Книга: Живые тени
Назад: 30. Ничего не выходит
Дальше: 32. Сердце на востоке

31. У семи нянек

Лучший в своем деле. Неррон и не помнил, когда ему еще было так хорошо. Он отнял у Джекоба Бесшабашного его добычу, да еще и унизил его, как новичка!
Теперь даже Высочеству было не под силу испортить ему настроение, хотя Луи и горланил на всех перекрестках, что по вине Неррона от них улизнул альбийский шпион, пока он, Луи, добывал ему непорочную деву. Целый день напролет он упирался, не желая продолжать путь в Виенну, и с той поры уединялся с каждой девчонкой, какую только могли впечатлить его бриллиантовые пуговицы. Водяной проводил ночи за тем, что обыскивал сараи и крестьянские дома на предмет Луи; на своего царственного подопечного он глядел с таким омерзением, что Неррон не удивился бы, найдя Луи однажды утром утопленным в лошадиной поилке. В путевом журнале, который Лелу неутомимо испещрял каракулями, все это, естественно, не упоминалось. Вместо этого он делал заметки о каждой крепости, мимо которой они проезжали, описывал каждую заиндевевшую улицу и каждого гнома-горняка, забрасывавшего их камнями. Каждый вечер Неррон просматривал его писанину (к счастью, у Жука был очень разборчивый почерк) и за этим занятием мирно засыпал.

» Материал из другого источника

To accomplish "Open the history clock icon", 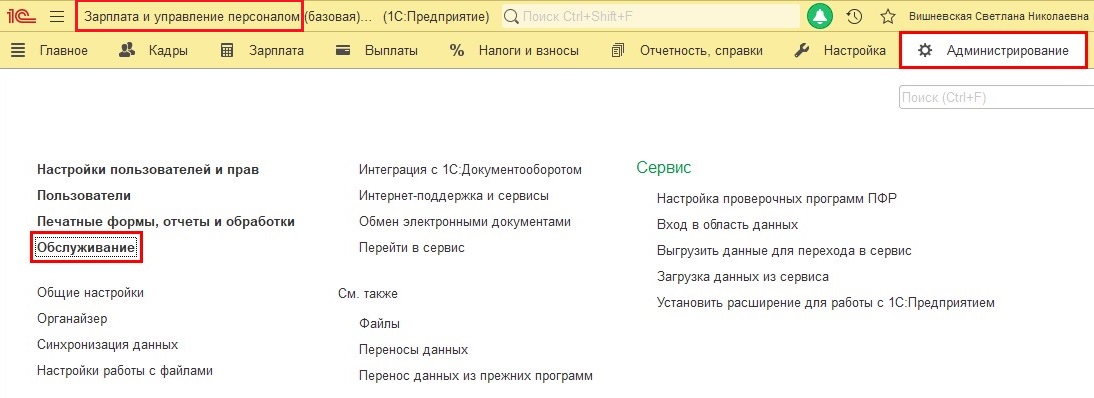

Да, все было замечательно.
Несмотря на Луи.
Несмотря на Лелу.
Несмотря на рыбий дух Омбре.
Скоро они окажутся в Виенне, он отыщет сердце, отберет руку у Луи и выпьет за упокой Джекоба Бесшабашного.
Они заночевали на одном из постоялых дворов в Баварии, и до Виенны оставался всего какой-нибудь день пути, когда Неррону вдруг стало ясно, что последний этап охоты, возможно, не обойдется без затруднений.
Он проснулся от прикосновения холодного металла к кадыку. У его постели стоял Луи с мутным от эльфовой пыльцы взглядом и давил саблей ему на горло.
– Ты обманул меня, гоил, – процедил он, помахивая перед ним мешочком, в котором Неррон узнал кисет Бесшабашного.
В Баварии на каждом постоялом дворе угощали горячим глинтвейном, и Луи изрядно к нему приложился.
Неррону достаточно было увидеть высовывающееся из-под локтя Луи лицо Жука, чтобы догадаться, кто навел Высочество на мысль о кисете.
– Это же голова! – залебезил Лелу голосом, исполненным упрека. – Она меня ударила.
А теперь орет.
– Думаю, она прокляла тебя, – сказал Неррон, отодвигая саблю Луи в сторону.
У Лелу побелел кончик носика, но Луи угрожающе склонился над ложем Неррона.
– Ты хотел обмануть меня, гоил! Сколько времени у тебя уже эта голова?
– Он хотел ее вам предъявить. – В проеме двери показался темный силуэт водяного. – Гоил спрашивал меня, где можно вас найти, но вас в вашей постели не оказалось.
Это была наибеспомощнейшая ложь, какую Неррону когда-либо приходилось слышать. Но, произнесенная булькающим голосом водяного, она прозвучала как чистейшая правда.
– Я работаю на вашего отца, – заявил Неррон, забирая бездонный кисет у Луи. – Вы никак забыли? И я всего лишь следую его указаниям. Голова останется при мне. Разве что вы позволите мне преподать вам, как уберечься от ее проклятий.
Лелу все еще прятался за спиной Луи.
Ну погоди, Жучище. Я напущу на твою тощую шею каждого гнома-горняка, какой нам только попадется по дороге.
Луи провел пальцем по лезвию своей сабли, словно рисуя себе в воображении, как она полосует гоилову кожу.
– Ну, будь по-твоему. Можешь оставить голову при себе. До поры.
Омбре все еще торчал в дверях.
Лелу, видимо, подозревал, что Неррон соврал. Водяной же это знал точно.
Неррон отправился к Омбре в чулан, едва из-за двери Лелу донесся его храп, похожий на скрежет саранчи, а из комнаты Луи – хихиканье очередной девчонки.
Омбре лежал в кровати и поливал водой из миски свою чешуйчатую грудь.
– Какова твоя цена? – спросил Неррон.
– Время покажет, – прошуршал водяной.